Alberto era di turno nell’impresa del gruppo Ghidini che si occupa di laminazione e trafilatura dei metalli e, al momento dell’incidente, si trovava su un elevatore utilizzato abitualmente per interventi in altezza, quando il cestello del suo mezzo è entrato in collisione con una trave in metallo del carroponte.

Il personale sanitario intervenuto alla Silmet ha rianimato il 38enne che, in condizioni disperate, è stato trasferito al Civile. Qualche ora dopo, il decesso.

Subito dopo l’infortunio i colleghi di Alberto Turra hanno sospeso il lavoro proclamando uno sciopero.
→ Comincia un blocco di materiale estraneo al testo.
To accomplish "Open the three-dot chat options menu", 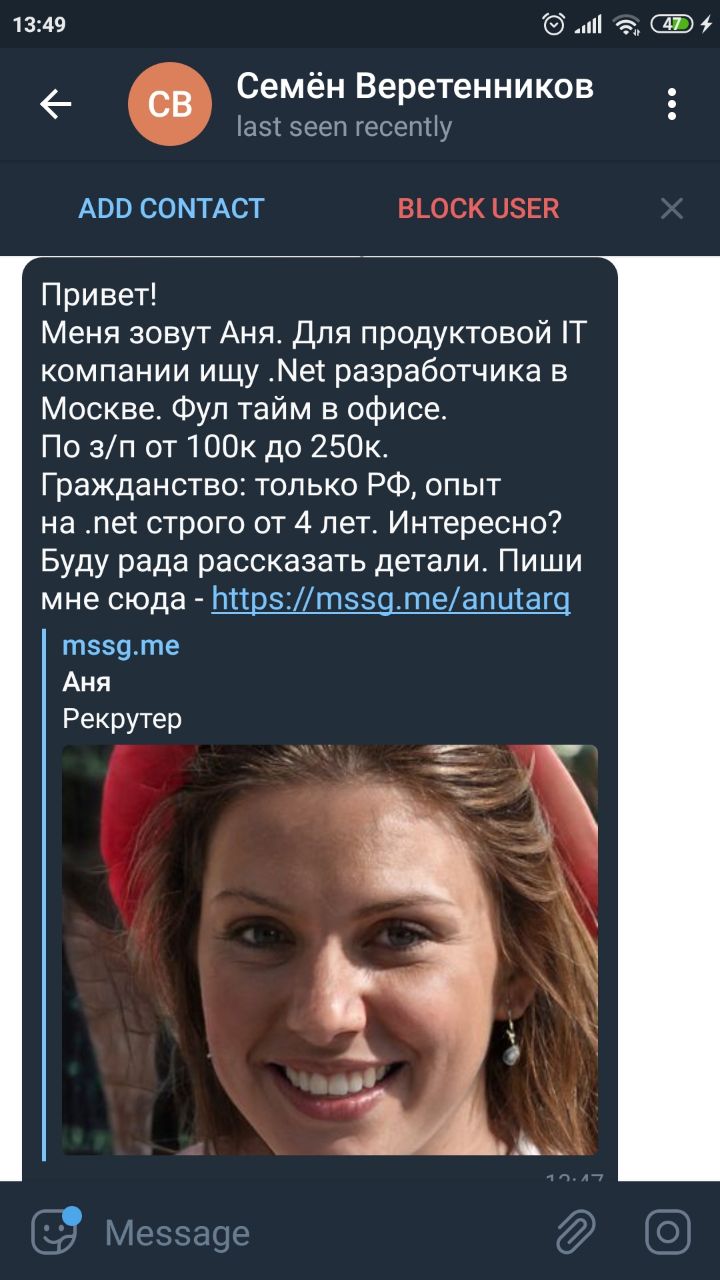I will pyautogui.click(x=672, y=104).
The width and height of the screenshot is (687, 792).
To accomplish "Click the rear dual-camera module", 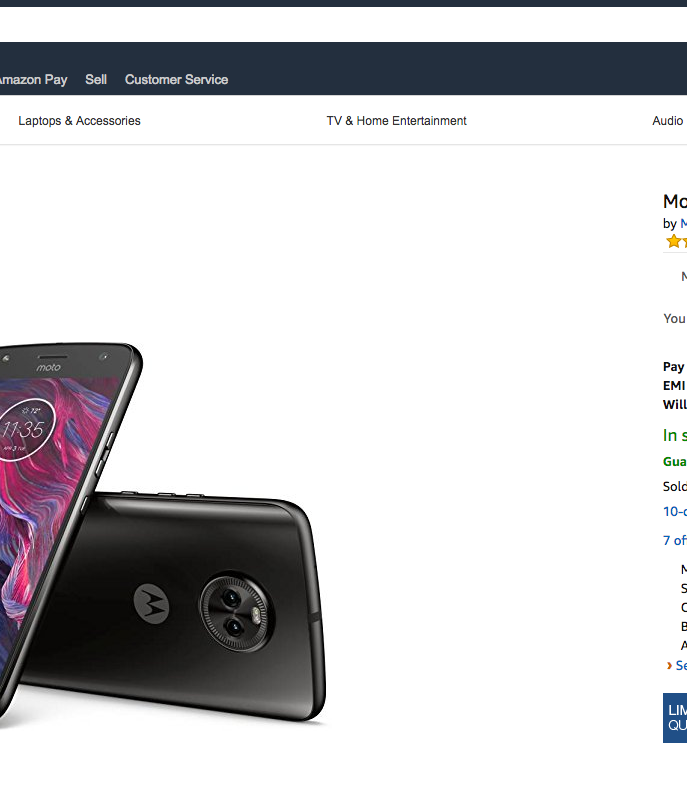I will tap(231, 609).
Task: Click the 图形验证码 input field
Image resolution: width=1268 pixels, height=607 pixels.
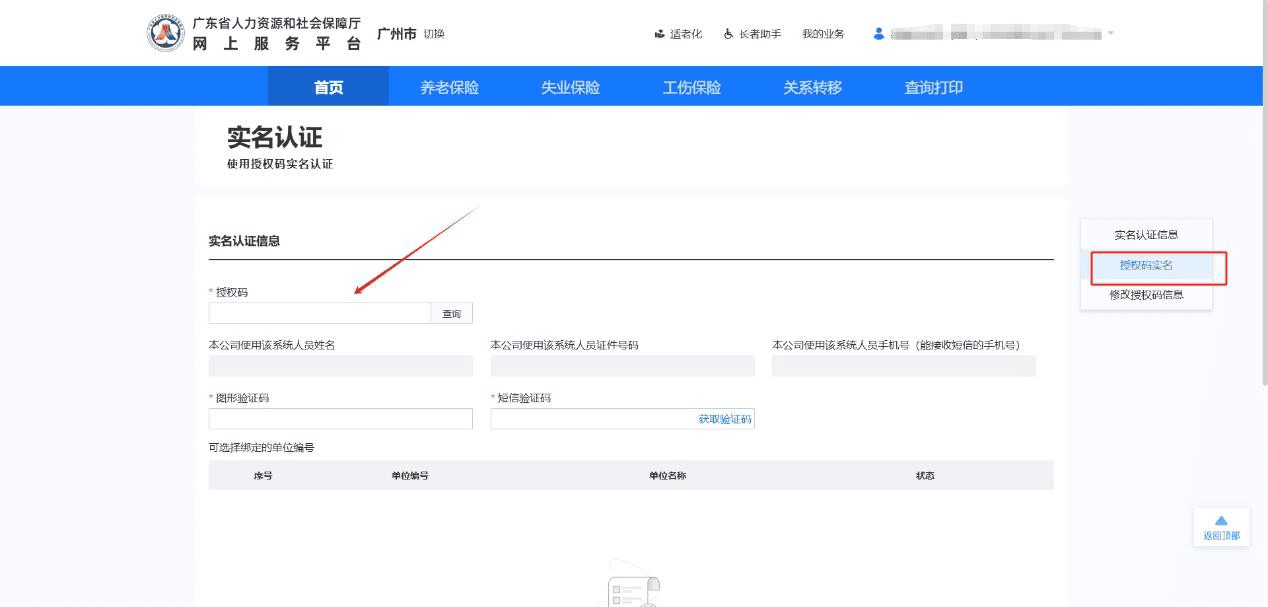Action: coord(340,419)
L’astensione è stata prorogata ieri mattina, alla notizia della morte del 38enne, con 170 dipendenti che hanno incrociato le braccia: “Chiediamo che si faccia chiarezza sull’accaduto – ha precisato in un comunicato il segretario della Fiom Cgil di Brescia, Antonio Ghirardi – accertando le responsabilità reali senza scaricare colpe sul lavoratore”.

La procura ha aperto un fascicolo disponendo l’autopsia. Sotto sequestro anche i mezzi coinvolti nell’incidente. 
Dolore a Zone per la giovane vita spezzata: Alberto lascia la mamma Delia, con la quale
abitava, la fidanzata Francesca e i fratelli Luca e Sonia.